**What the task asks:** Write the data below out in full, exactly as it stands.
[Data for this task]
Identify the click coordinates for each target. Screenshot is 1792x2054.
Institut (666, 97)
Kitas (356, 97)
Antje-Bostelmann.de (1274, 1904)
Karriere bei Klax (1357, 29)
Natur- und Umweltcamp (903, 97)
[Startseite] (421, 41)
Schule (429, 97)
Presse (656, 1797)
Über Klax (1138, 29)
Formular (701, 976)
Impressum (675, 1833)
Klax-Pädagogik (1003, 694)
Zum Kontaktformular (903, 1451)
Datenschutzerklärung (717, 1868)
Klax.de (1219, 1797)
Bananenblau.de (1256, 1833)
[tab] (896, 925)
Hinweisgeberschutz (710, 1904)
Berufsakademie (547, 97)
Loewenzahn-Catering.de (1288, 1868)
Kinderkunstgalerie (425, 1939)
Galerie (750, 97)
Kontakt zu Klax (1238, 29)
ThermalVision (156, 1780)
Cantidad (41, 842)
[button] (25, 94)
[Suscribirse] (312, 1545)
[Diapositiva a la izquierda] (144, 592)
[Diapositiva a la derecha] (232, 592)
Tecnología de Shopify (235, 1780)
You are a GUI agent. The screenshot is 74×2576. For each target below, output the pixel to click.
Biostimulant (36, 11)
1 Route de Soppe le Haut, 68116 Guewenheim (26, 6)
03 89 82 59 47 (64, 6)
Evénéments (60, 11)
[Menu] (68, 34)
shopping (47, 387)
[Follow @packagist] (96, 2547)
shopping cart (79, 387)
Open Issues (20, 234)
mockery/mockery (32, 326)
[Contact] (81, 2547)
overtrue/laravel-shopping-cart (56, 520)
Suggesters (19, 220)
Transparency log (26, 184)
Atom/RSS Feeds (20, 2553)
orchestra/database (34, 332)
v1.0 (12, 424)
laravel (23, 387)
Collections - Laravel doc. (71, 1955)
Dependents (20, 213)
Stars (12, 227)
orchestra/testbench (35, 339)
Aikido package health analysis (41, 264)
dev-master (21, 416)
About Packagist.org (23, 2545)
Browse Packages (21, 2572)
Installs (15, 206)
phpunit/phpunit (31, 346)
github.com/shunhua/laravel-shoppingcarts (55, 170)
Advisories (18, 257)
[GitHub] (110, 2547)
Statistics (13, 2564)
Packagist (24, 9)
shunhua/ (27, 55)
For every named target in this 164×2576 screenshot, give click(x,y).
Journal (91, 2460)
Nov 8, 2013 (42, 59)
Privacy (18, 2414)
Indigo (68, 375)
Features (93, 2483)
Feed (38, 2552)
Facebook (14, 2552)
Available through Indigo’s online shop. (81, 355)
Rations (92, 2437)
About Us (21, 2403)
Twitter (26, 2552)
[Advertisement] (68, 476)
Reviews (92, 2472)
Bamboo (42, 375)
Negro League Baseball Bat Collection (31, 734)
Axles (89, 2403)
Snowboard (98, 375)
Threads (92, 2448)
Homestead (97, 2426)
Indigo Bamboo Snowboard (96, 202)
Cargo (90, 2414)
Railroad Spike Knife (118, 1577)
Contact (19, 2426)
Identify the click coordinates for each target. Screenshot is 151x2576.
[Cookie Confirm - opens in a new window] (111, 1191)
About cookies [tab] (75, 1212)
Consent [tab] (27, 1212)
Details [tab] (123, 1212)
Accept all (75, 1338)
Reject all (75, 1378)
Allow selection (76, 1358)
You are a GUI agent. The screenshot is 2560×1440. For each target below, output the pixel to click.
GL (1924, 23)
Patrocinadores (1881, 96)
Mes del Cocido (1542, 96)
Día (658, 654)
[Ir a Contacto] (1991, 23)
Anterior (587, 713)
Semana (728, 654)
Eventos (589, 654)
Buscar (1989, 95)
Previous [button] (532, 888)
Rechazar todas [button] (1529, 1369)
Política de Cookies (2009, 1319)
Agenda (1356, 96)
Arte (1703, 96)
[/Data for this task]
**Task solution:**
Identify the click coordinates for each target. Screenshot is 1792x2054.
Institut (666, 97)
Kitas (356, 97)
Antje-Bostelmann.de (1274, 1904)
Karriere bei Klax (1357, 29)
Natur- und Umweltcamp (903, 97)
[Startseite] (421, 41)
Schule (429, 97)
Presse (656, 1797)
Über Klax (1138, 29)
Formular (701, 976)
Impressum (675, 1833)
Klax-Pädagogik (1003, 694)
Zum Kontaktformular (903, 1451)
Datenschutzerklärung (717, 1868)
Klax.de (1219, 1797)
Bananenblau.de (1256, 1833)
[tab] (896, 925)
Hinweisgeberschutz (710, 1904)
Berufsakademie (547, 97)
Loewenzahn-Catering.de (1288, 1868)
Kinderkunstgalerie (425, 1939)
Galerie (750, 97)
Kontakt zu Klax (1238, 29)
ThermalVision (156, 1780)
Cantidad (41, 842)
[button] (25, 94)
[Suscribirse] (312, 1545)
[Diapositiva a la izquierda] (144, 592)
[Diapositiva a la derecha] (232, 592)
Tecnología de Shopify (235, 1780)
You are a GUI agent. The screenshot is 74×2576. For each target below, output the pixel to click.
Biostimulant (36, 11)
1 Route de Soppe le Haut, 68116 Guewenheim (26, 6)
03 89 82 59 47 (64, 6)
Evénéments (60, 11)
[Menu] (68, 34)
shopping (47, 387)
[Follow @packagist] (96, 2547)
shopping cart (79, 387)
Open Issues (20, 234)
mockery/mockery (32, 326)
[Contact] (81, 2547)
overtrue/laravel-shopping-cart (56, 520)
Suggesters (19, 220)
Transparency log (26, 184)
Atom/RSS Feeds (20, 2553)
orchestra/database (34, 332)
v1.0 (12, 424)
laravel (23, 387)
Collections - Laravel doc. (71, 1955)
Dependents (20, 213)
Stars (12, 227)
orchestra/testbench (35, 339)
Aikido package health analysis (41, 264)
dev-master (21, 416)
About Packagist.org (23, 2545)
Browse Packages (21, 2572)
Installs (15, 206)
phpunit/phpunit (31, 346)
github.com/shunhua/laravel-shoppingcarts (55, 170)
Advisories (18, 257)
[GitHub] (110, 2547)
Statistics (13, 2564)
Packagist (24, 9)
shunhua/ (27, 55)
For every named target in this 164×2576 screenshot, give click(x,y).
Journal (91, 2460)
Nov 8, 2013 (42, 59)
Privacy (18, 2414)
Indigo (68, 375)
Features (93, 2483)
Feed (38, 2552)
Facebook (14, 2552)
Available through Indigo’s online shop. (81, 355)
Rations (92, 2437)
About Us (21, 2403)
Twitter (26, 2552)
[Advertisement] (68, 476)
Reviews (92, 2472)
Bamboo (42, 375)
Negro League Baseball Bat Collection (31, 734)
Axles (89, 2403)
Snowboard (98, 375)
Threads (92, 2448)
Homestead (97, 2426)
Indigo Bamboo Snowboard (96, 202)
Cargo (90, 2414)
Railroad Spike Knife (118, 1577)
Contact (19, 2426)
Identify the click coordinates for each target. Screenshot is 151x2576.
[Cookie Confirm - opens in a new window] (111, 1191)
About cookies [tab] (75, 1212)
Consent [tab] (27, 1212)
Details [tab] (123, 1212)
Accept all (75, 1338)
Reject all (75, 1378)
Allow selection (76, 1358)
You are a GUI agent. The screenshot is 2560×1440. For each target below, output the pixel to click.
GL (1924, 23)
Patrocinadores (1881, 96)
Mes del Cocido (1542, 96)
Día (658, 654)
[Ir a Contacto] (1991, 23)
Anterior (587, 713)
Semana (728, 654)
Eventos (589, 654)
Buscar (1989, 95)
Previous [button] (532, 888)
Rechazar todas [button] (1529, 1369)
Política de Cookies (2009, 1319)
Agenda (1356, 96)
Arte (1703, 96)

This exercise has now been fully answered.